A pintura a óleo persiste como uma das técnicas mais utilizadas na produção de arte,

pois permite infinitas possibilidades de exploração, pela grande qualidade visual e capacidade

de permanência.1 Por esse motivo, essa técnica foi escolhida como base para a confecção dos

trabalhos apresentados, que consistem em uma série de telas de tamanhos e formatos variados,

preparadas com uma base de pigmento branco e adesivo vinílico e pintadas com tinta a óleo

[ver ANEXO, Figuras 1, 2, 3, 4 e 5].

A pintura de paisagem é o tema central deste trabalho. Os quadros, baseados em

vistas comuns aos habitantes do Distrito Federal, têm como motivo lugares públicos da vida

urbana, e enfatizam certos elementos pertencentes à infra-estrutura das cidades que são vistos

cotidianamente pelas pessoas sem despertar um interesse estético. O procedimento de pintura

é executado em campo, com a confecção de desenhos e estudos em aquarela [ver ANEXO,

Figuras 6, 7, 8, 9 e 10], além da pintura da própria tela no local, e em estúdio, alternadamente.

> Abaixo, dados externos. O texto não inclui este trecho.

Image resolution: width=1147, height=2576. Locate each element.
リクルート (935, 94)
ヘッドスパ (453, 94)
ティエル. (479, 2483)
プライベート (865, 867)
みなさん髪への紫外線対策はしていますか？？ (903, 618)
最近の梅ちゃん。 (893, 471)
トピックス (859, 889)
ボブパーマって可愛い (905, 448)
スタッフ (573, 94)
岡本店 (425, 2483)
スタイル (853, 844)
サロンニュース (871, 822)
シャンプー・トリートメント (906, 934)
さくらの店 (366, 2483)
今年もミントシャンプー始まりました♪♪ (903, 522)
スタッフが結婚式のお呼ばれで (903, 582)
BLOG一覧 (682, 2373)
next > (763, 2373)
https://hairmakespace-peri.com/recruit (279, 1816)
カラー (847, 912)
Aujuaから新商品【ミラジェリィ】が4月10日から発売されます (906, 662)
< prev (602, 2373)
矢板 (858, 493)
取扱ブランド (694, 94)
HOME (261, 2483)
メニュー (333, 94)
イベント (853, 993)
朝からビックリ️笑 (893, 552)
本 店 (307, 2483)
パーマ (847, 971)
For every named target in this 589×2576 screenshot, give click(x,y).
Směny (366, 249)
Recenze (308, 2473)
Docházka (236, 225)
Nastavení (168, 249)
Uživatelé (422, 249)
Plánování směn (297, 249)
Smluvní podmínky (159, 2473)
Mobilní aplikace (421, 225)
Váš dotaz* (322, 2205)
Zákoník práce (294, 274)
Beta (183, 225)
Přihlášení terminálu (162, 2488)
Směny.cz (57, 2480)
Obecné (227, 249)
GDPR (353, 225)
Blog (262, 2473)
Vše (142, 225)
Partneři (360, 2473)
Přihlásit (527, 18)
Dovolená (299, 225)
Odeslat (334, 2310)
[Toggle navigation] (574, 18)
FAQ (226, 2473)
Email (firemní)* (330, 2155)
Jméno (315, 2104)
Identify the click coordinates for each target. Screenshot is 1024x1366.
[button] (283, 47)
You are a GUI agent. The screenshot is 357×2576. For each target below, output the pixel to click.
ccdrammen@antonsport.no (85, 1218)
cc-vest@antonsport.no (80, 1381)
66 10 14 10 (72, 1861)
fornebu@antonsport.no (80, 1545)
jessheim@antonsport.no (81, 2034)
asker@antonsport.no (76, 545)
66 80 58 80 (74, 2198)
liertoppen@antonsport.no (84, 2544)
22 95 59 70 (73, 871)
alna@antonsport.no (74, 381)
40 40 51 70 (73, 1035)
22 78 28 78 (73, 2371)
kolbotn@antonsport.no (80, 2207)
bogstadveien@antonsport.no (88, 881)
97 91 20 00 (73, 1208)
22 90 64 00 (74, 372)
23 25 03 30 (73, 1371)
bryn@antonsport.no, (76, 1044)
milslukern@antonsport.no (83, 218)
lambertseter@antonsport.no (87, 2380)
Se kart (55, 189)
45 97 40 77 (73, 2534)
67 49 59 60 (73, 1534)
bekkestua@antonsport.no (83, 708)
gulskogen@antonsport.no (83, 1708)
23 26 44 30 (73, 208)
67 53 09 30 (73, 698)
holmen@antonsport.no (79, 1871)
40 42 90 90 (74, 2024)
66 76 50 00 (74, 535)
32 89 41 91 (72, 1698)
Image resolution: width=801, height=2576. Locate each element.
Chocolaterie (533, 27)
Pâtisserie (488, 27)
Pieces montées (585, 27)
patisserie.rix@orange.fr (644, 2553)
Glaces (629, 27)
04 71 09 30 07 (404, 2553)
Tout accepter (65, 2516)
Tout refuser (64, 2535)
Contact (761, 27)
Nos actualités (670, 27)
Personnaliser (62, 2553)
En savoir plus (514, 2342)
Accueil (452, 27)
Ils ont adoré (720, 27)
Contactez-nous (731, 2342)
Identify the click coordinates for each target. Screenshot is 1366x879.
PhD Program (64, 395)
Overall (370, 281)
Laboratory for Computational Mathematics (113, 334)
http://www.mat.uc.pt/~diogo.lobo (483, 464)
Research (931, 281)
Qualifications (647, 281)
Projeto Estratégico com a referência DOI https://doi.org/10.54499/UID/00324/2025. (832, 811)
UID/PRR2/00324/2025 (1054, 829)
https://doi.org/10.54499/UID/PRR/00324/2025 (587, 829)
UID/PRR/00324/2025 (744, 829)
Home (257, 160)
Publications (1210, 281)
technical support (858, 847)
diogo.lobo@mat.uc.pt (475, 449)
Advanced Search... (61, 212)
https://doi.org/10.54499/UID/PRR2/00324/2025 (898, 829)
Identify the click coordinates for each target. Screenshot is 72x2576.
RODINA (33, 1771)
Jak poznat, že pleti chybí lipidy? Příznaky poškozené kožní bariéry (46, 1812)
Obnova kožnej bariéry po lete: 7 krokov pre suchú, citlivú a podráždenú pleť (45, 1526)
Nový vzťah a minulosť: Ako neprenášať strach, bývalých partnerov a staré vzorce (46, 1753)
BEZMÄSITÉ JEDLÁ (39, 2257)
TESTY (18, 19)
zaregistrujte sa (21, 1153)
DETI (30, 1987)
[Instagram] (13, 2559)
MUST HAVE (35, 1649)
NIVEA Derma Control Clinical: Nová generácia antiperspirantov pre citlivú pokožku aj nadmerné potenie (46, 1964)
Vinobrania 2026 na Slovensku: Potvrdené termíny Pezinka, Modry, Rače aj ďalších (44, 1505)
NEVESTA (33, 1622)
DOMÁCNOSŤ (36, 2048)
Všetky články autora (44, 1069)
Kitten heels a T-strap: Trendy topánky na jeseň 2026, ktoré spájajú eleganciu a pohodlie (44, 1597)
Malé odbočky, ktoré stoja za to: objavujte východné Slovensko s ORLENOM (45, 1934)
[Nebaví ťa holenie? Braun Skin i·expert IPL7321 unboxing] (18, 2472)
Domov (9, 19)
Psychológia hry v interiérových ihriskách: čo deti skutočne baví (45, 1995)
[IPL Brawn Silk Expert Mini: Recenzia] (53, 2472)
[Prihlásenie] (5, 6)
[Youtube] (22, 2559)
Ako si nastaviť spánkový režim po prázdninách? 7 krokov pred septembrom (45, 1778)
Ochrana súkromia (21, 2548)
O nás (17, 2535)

                                                            1 MAYER, R. Manual do Artista. 3. ed. São Paulo: Martins Fontes, 2006. p. 179. Embora todas as outras técnicas sejam praticadas em virtude de certas vantagens que possuem sobre a pintura a óleo, esta última permanece como padrão porque a maioria doas pintores considera que suas vantagens excedem em valor seus defeitos, e que, em termos de seu alcance e das variações da qualidade ótica, ela ultrapassa a aquarela, a têmpera, o afresco, o acrílico e o pastel.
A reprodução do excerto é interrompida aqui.